Montevideo/Bogotá - Jorge Velázquez konnte sein Glück kaum fassen: 3100 Meter über dem Meeresspiegel, inmitten der kolumbianischen Anden-Kordilleren tauchten 14 Blaukopfpapageien aus dem Nebelwald vor ihm auf. Wie die kolumbianische Zeitung El Tiempo berichtete, hielten Forscher diese Vogelart (Hapalopsittaca fuertesi) eigentlich für ausgestorben.
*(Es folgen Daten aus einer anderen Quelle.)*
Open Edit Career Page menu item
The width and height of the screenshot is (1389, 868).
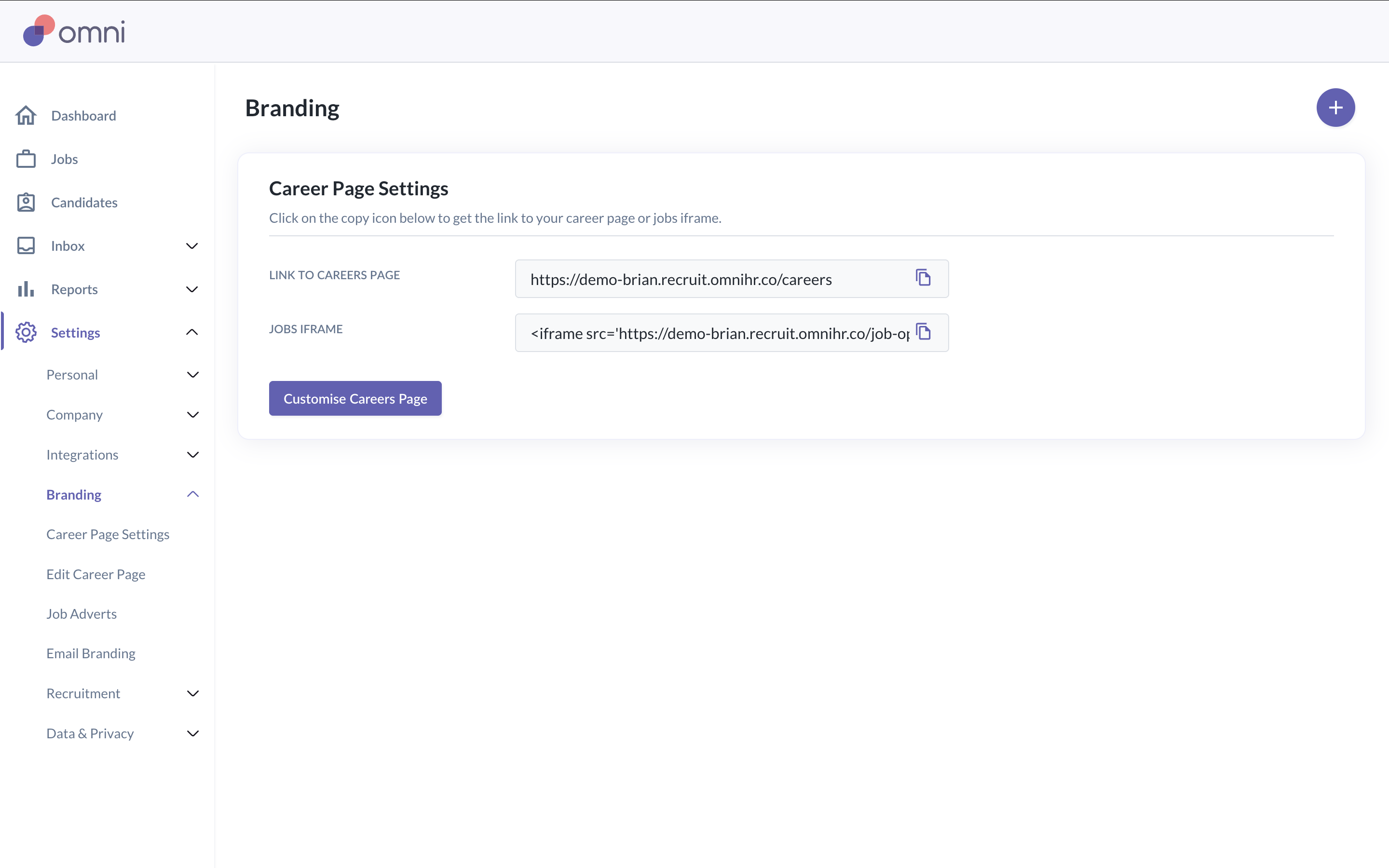pos(96,574)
Velázquez und sieben andere Doktoranden kolumbianischer Universitäten hatten sich vor einem Jahr in der schwer zugänglichen und von bewaffneten Gruppen unsicher gemachten Region auf die Suche nach dem bunten Vogel gemacht.

Opfer von Tierfängern

Das Tier war wegen seines leuchtenden rot-grün-blauen Gefieders und seiner Sprechbegabung Opfer professioneller Tierfänger geworden. Vor einer Woche wurden die Forscher fündig. "Das ist eine gute Nachricht für die Welt und eine Botschaft der Natur, die uns eine zweite Chance gibt", sagte Velázquez.
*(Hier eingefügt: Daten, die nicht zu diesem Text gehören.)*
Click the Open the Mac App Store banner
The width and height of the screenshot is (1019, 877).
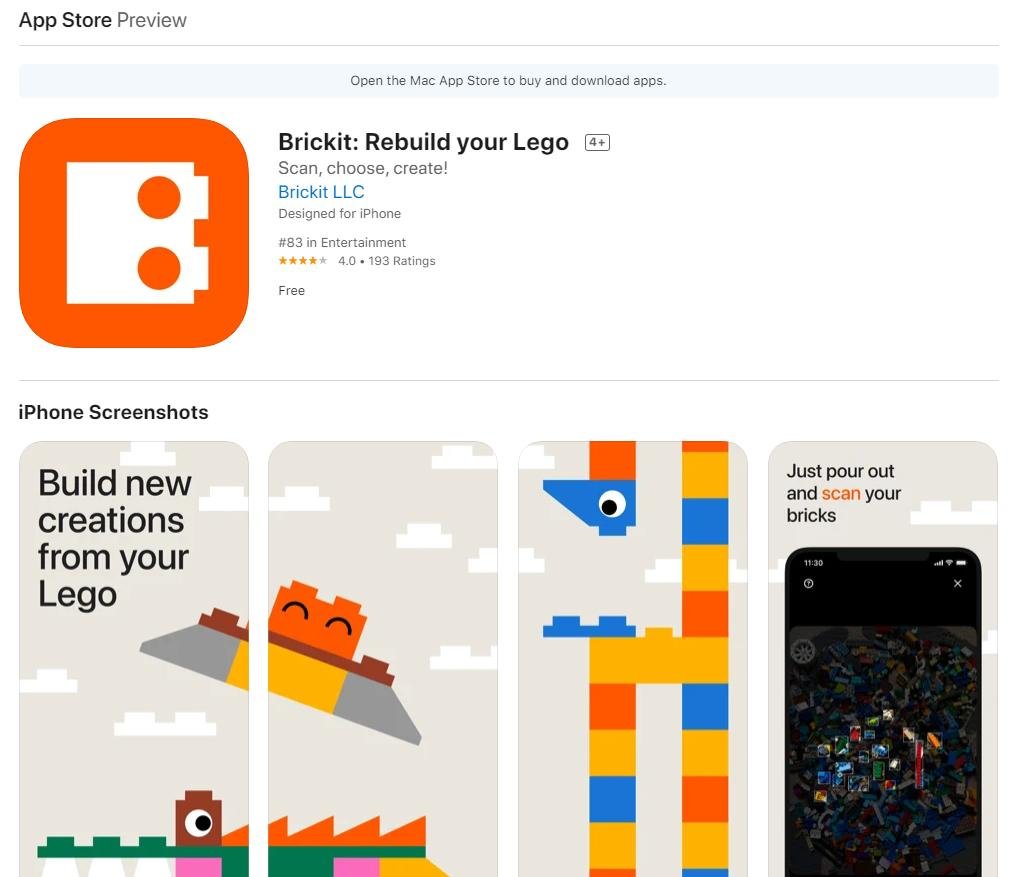[509, 81]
Nach Angaben von José Vicente Rodríguez von der Umweltorganisation Conservación Internacional Colombia sind zwölf der 54 in Kolumbien heimischen Papageienarten vom Aussterben bedroht. Besonders gefährdet seien die in der Andenregion lebenden Arten. Sie werden nicht nur von Tierhändlern geschätzt, sondern landen oftmals auch im Kochtopf der Einheimischen. Außerdem verlieren sie durch die voranschreitende Abholzung des Waldes ihren Lebensraum. Manche Papageienarten benötigen Rodríguez zufolge ganz spezielle Bäume, in denen sie sich bevorzugt aufhalten und ihren Nachwuchs großziehen.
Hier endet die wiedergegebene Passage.